Big-tech behemoth Microsoft Corporation (MSFT) leapfrogged ExxonMobil Corporation (XOM) last week to become the second-largest company in the world by market cap. MSFT stock weighs in at a valuation of $405 billion compared to $402 billion for XOM stock.
Both still have a long way to go before catching up with Apple Inc.’s (AAPL) world-leading $671 billion market cap, but the reversal is telling. Just a year ago, Exxon was considered the bluest of blue chips, and Microsoft was a tech dinosaur that had been left in the dust by Apple, Google (GOOG) and others. But today, with crude oil prices in freefall and with Microsoft resurgent under CEO Satya Nadella, MSFT stock has the momentum.
I’m actually bullish on both stocks. I’ve been long Microsoft for years, and I have indirect exposure to ExxonMobil via a position in the Energy Select SPDR ETF (XLE). Both stocks are monster dividend payers with long histories of rewarding their shareholders. Today, we’re going to put Microsoft and ExxonMobil in the ring for a dividend smackdown. May the best dividend payer win!
Exxon Mobil Corporation
We’ll start with ExxonMobil. XOM stock currently yields 2.8%. This isn’t a monster payout by any stretch, but it is competitive in a world in which the 10-year Treasury yields a pitiful 2.3%.
ExxonMobil pays out only 33% of its earnings as dividends. So, come what may with the price of crude oil, there is still plenty of room for dividend growth in the years ahead. And indeed, ExxonMobil has been a serial dividend raiser over time, boosting its payout every year for the past 32 years. Over the past five years, it has raised its dividend at a 10.7% clip. Over the past ten years—a period that included the 2008 meltdown—it has raised its dividend at a 9.4% clip. That’s not too shabby!
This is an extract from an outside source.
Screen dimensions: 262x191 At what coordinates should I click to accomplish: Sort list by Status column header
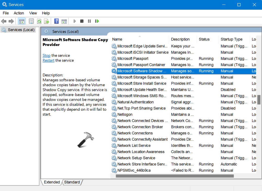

Let’s take a look at one of my favorite metrics: Yield on cost. Yield on cost is the current annual dividend divided by your original purchase price. This is the cash return that you’d enjoy for buying and holding a dividend stock, and it’s an important consideration for a stock like XOM with a modest current yield but a long history of dividend raising.